Ainsi donc, je me contenterai d’être le simple narrateur des faits relatifs à mon maître. C’est sur la peinture des mœurs de cette époque, sur le récit de ces petits détails, trop souvent dédaignés par nos historiens, que je fonde tout l’intérêt de ces Mémoires. Les personnes qui ont vécu dans ce temps de désordre et de gloire reconnaîtront la vérité de mes tableaux, et me sauront peut-être bon gré d’avoir peint ce mélange de grandeur, de burlesque, de grossièreté et d’élégance, dont aucun siècle n’avait encore offert l’image.

Après trois jours de marche dans les montagnes, nous arrivâmes à minuit près de Céva, au moment où le général Masséna se disposait à passer le Tanaro.

— Vous arrivez tout juste, dit-il au général Verseuil, pour prendre votre part de l’affaire de demain, je crois qu’elle sera chaude, car la position de l’ennemi est formidable. Environné de deux rivières rapides et profondes, il a coupé tous les ponts et garni les bords de fortes batteries. Nous aurons de la peine à le débusquer de là.

— Surtout avec des troupes aussi fatiguées que les miennes, répondit le général Verseuil.

— Vous n’avez pourtant pas fait beaucoup de chemin.

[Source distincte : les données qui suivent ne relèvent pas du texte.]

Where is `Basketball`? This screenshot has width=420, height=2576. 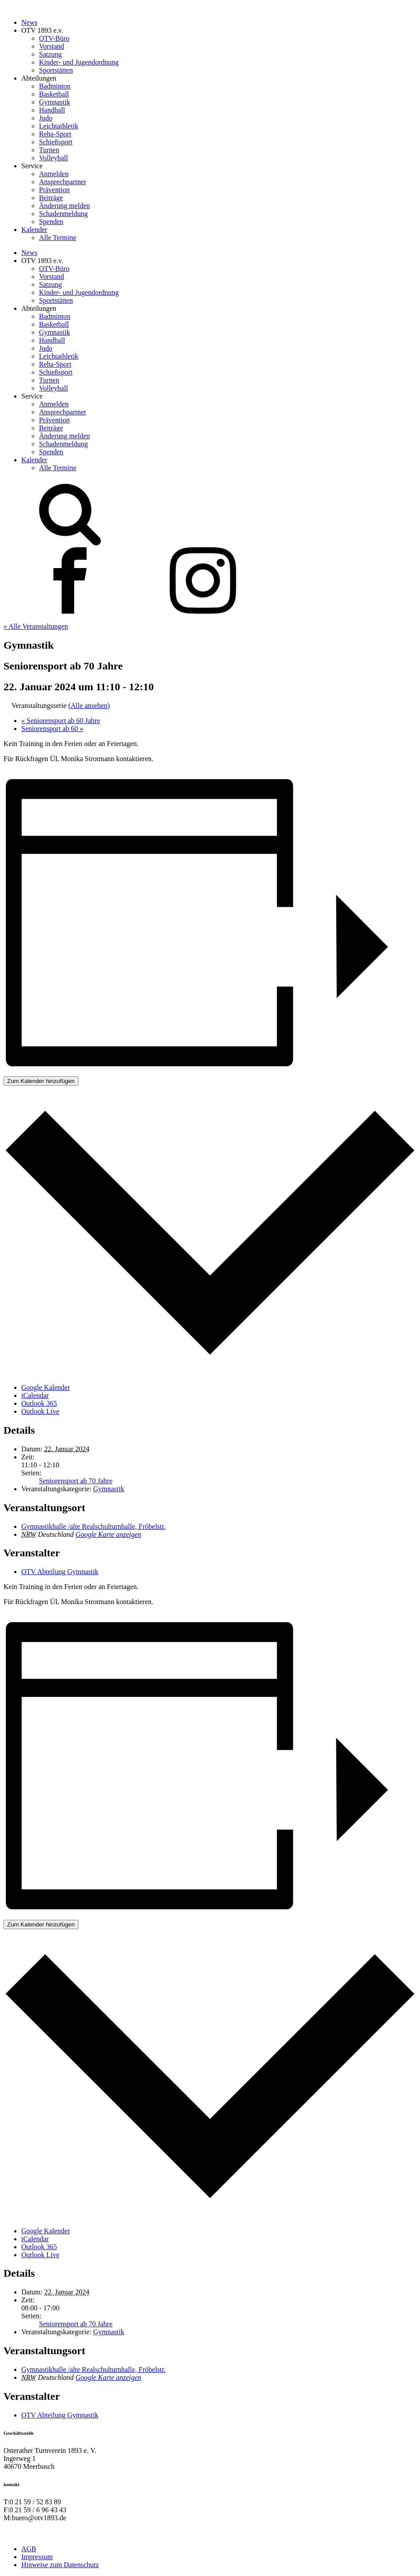 Basketball is located at coordinates (54, 94).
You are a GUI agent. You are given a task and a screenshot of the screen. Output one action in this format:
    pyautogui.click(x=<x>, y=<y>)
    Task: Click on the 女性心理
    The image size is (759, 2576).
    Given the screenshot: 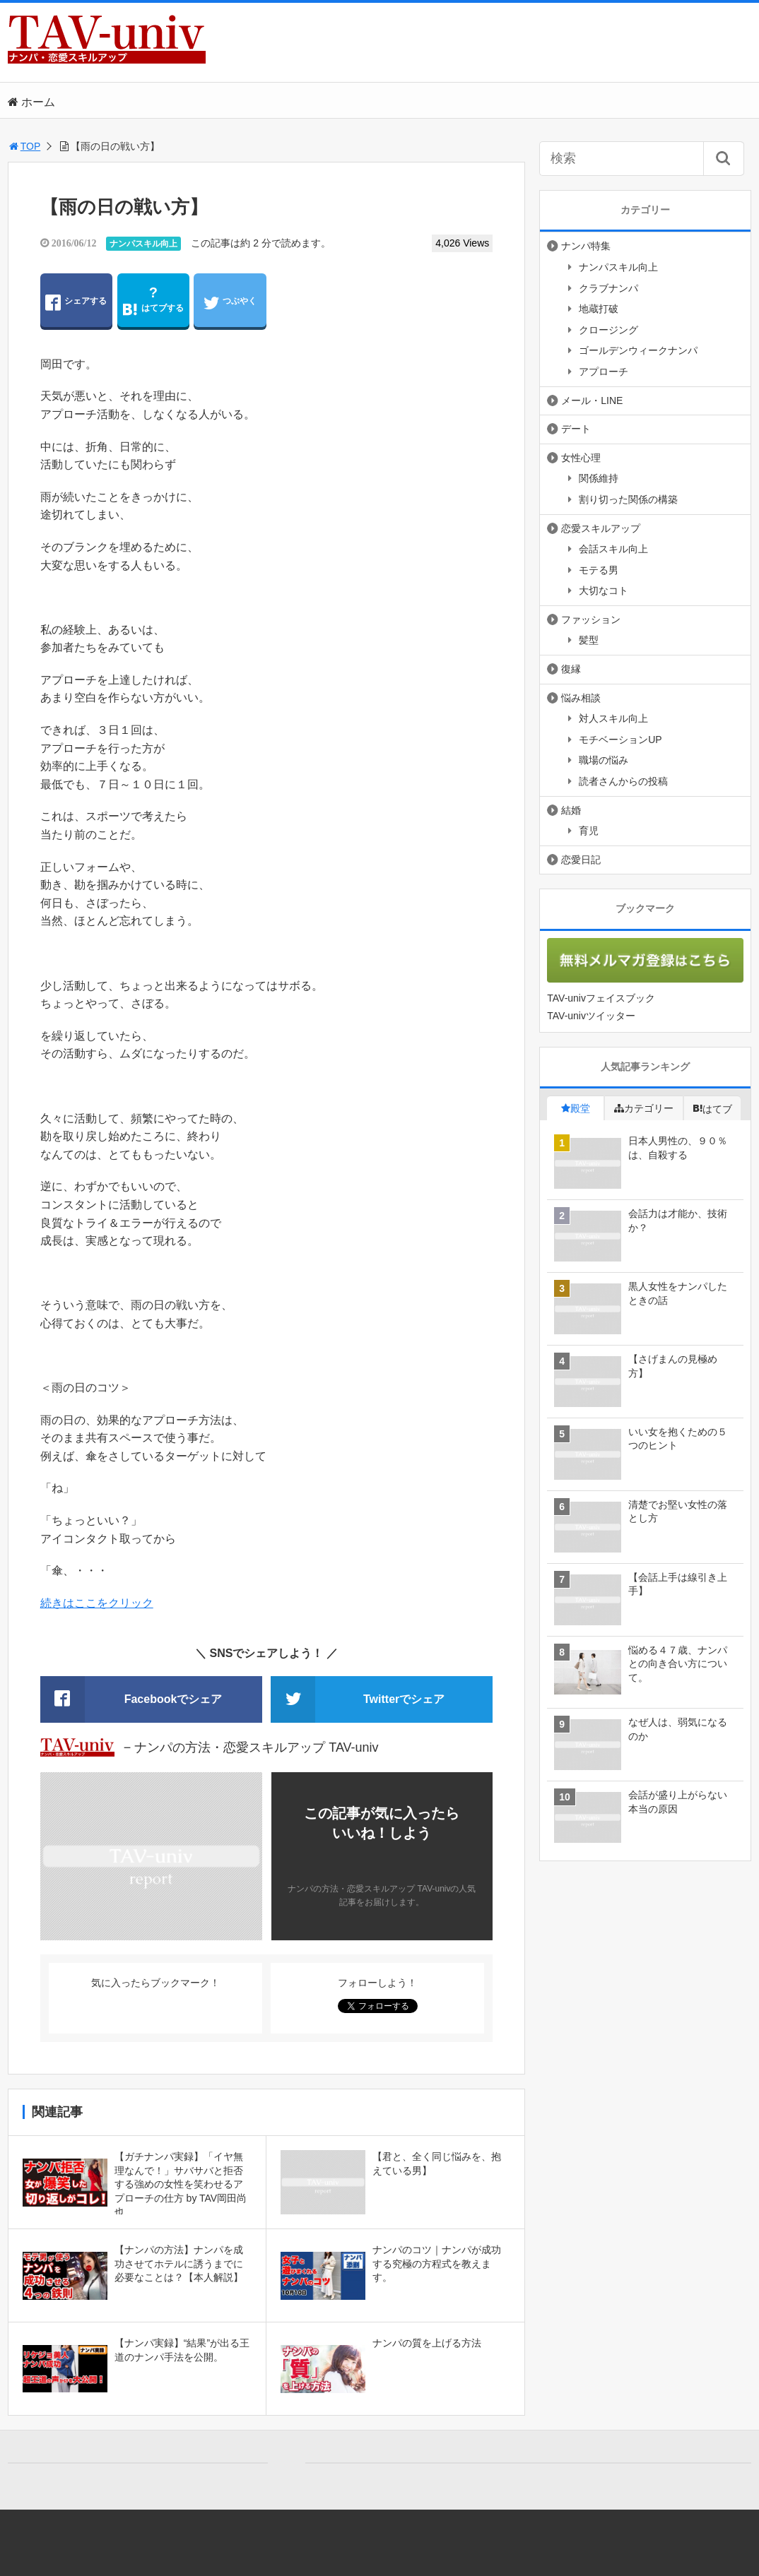 What is the action you would take?
    pyautogui.click(x=581, y=457)
    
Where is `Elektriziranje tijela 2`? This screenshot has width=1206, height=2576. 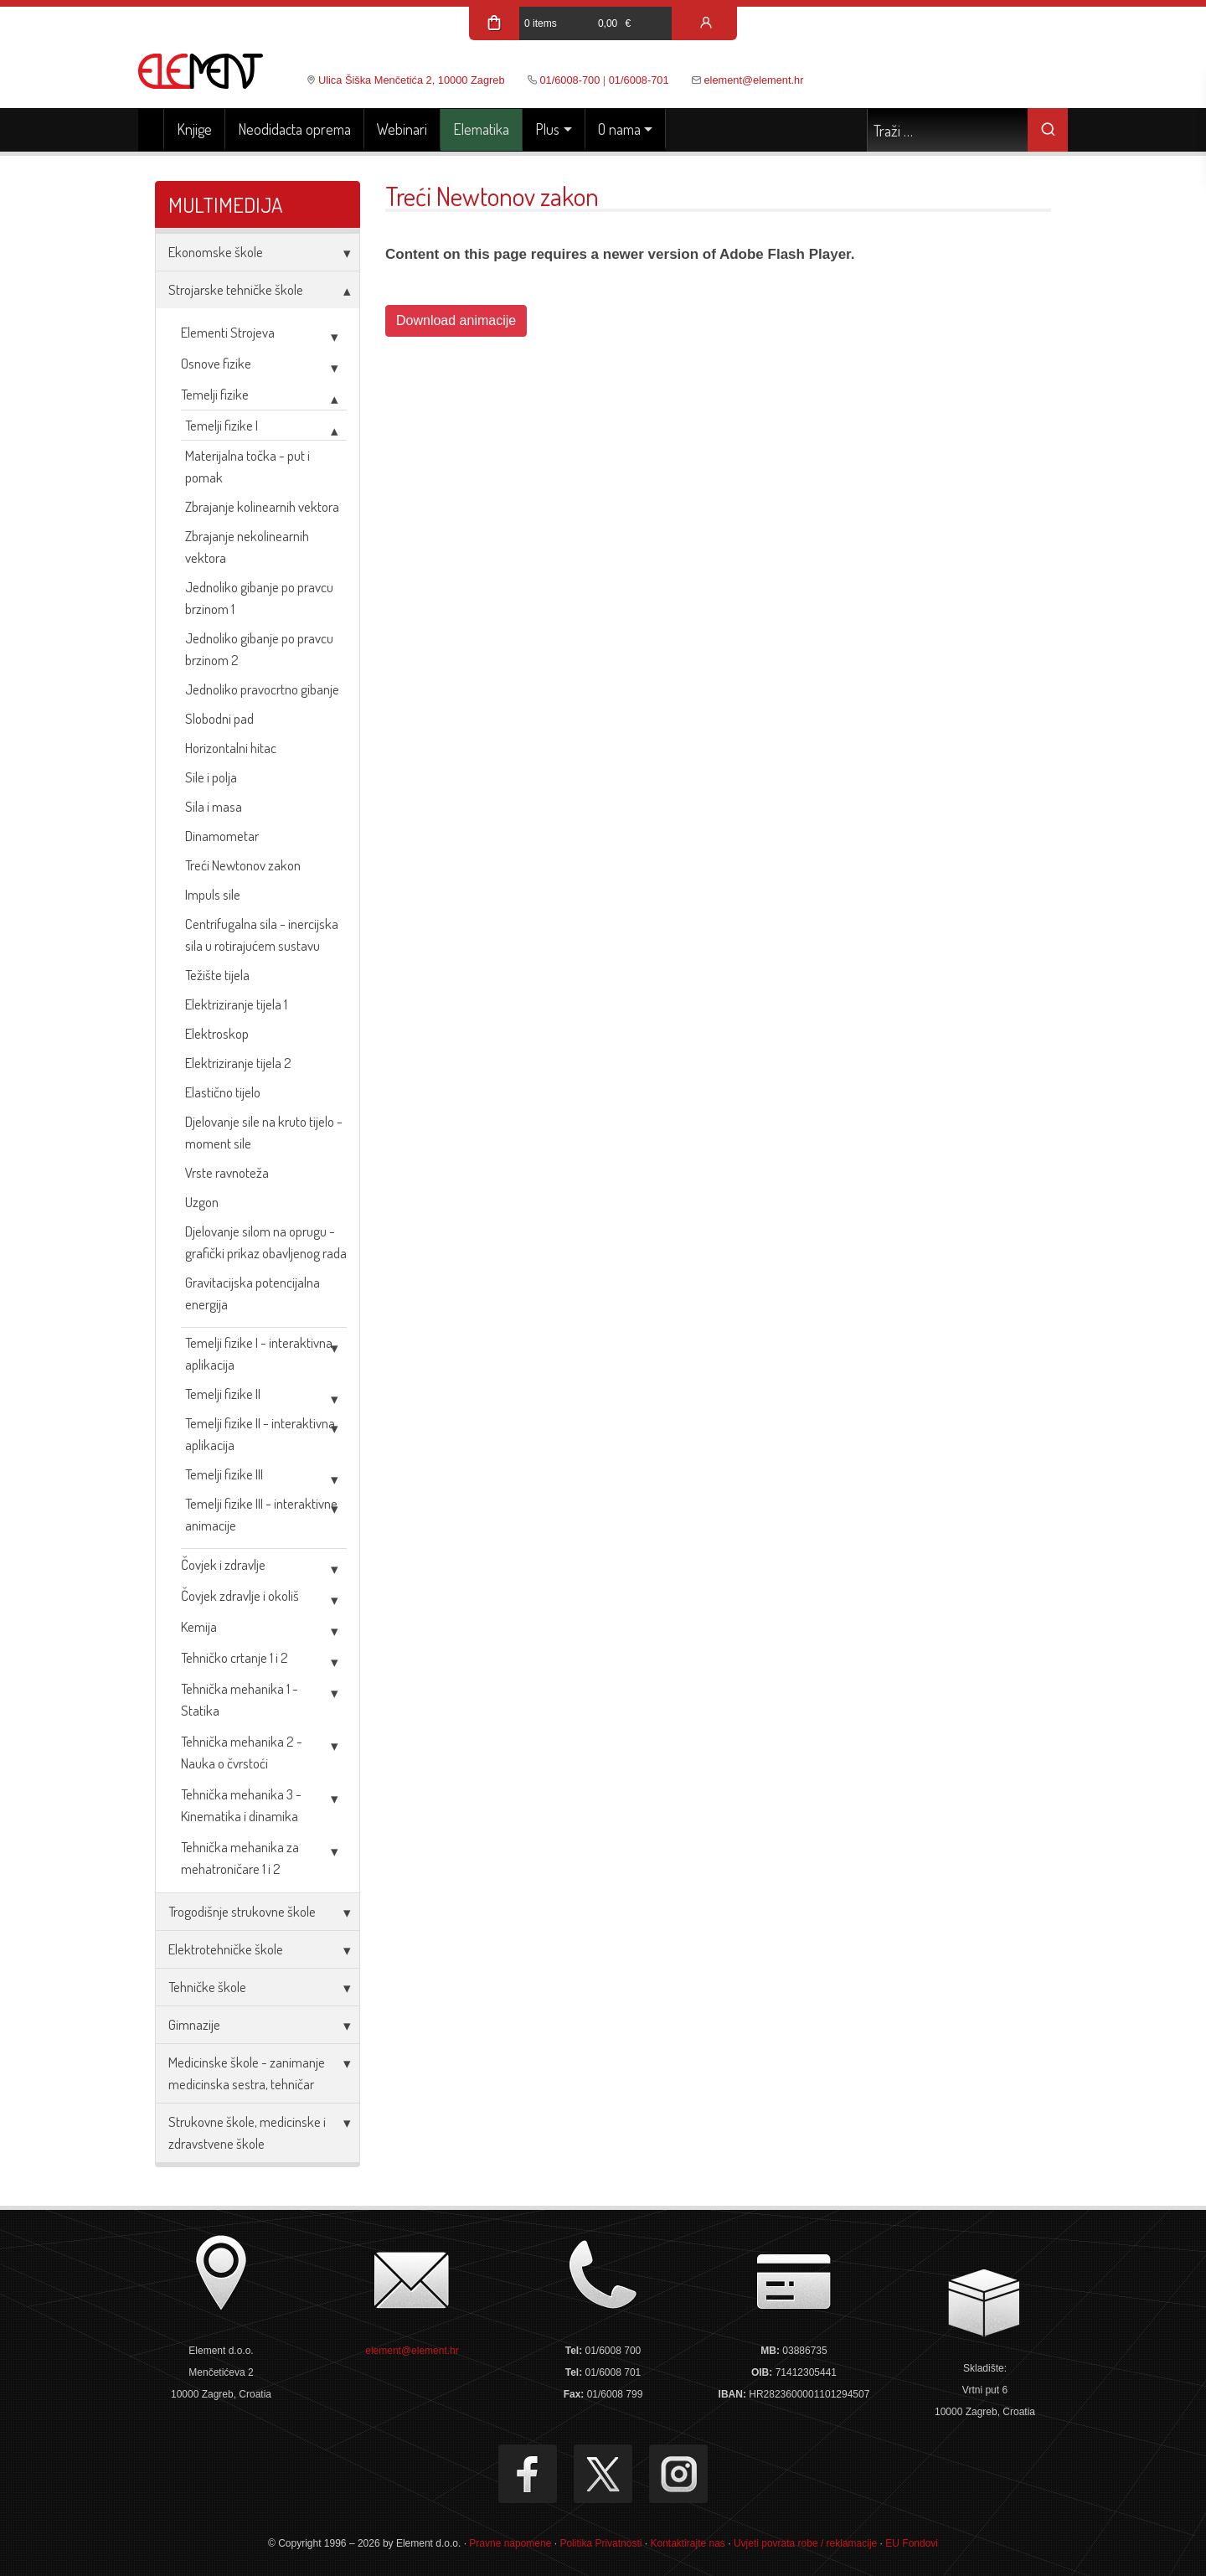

— Non ; mais avec des chevaux mal nourris et des soldats pieds nus, on ne marche pas vite, et l’on arrive éreinté.

— Allons, allons, ne parlez pas de cela, reprit Masséna. Je vais tâcher de vous faire donner quelques provisions et un logement dans les granges du village de Lazegno. Là, vous pourrez dormir quelques heures, et nous vous dépêcherons ensuite vers le général en chef.

En disant ces mots, Masséna donna ses ordres à un aide de camp, qui nous caserna dans les granges promises, comme on range des moutons dans une bergerie. Le coin le moins sale fut réservé aux officiers et à leur suite ; et là nous trouvâmes, sur de la paille fraîche, un profond sommeil et l’oubli de nos fatigues.

Un roulement de tambour nous arracha trop tôt aux douceurs du repos. Il fallut s’habiller à la hâte et remonter à cheval. Le général Colli, craignant l’issue d’un combat décisif, venait d’opérer sa retraite sur Mondovi. Un officier de Bonaparte eu apportait à l’instant même la nouvelle, avec l’ordre de se porter, sans perdre de temps, sur les pas de l’ennemi.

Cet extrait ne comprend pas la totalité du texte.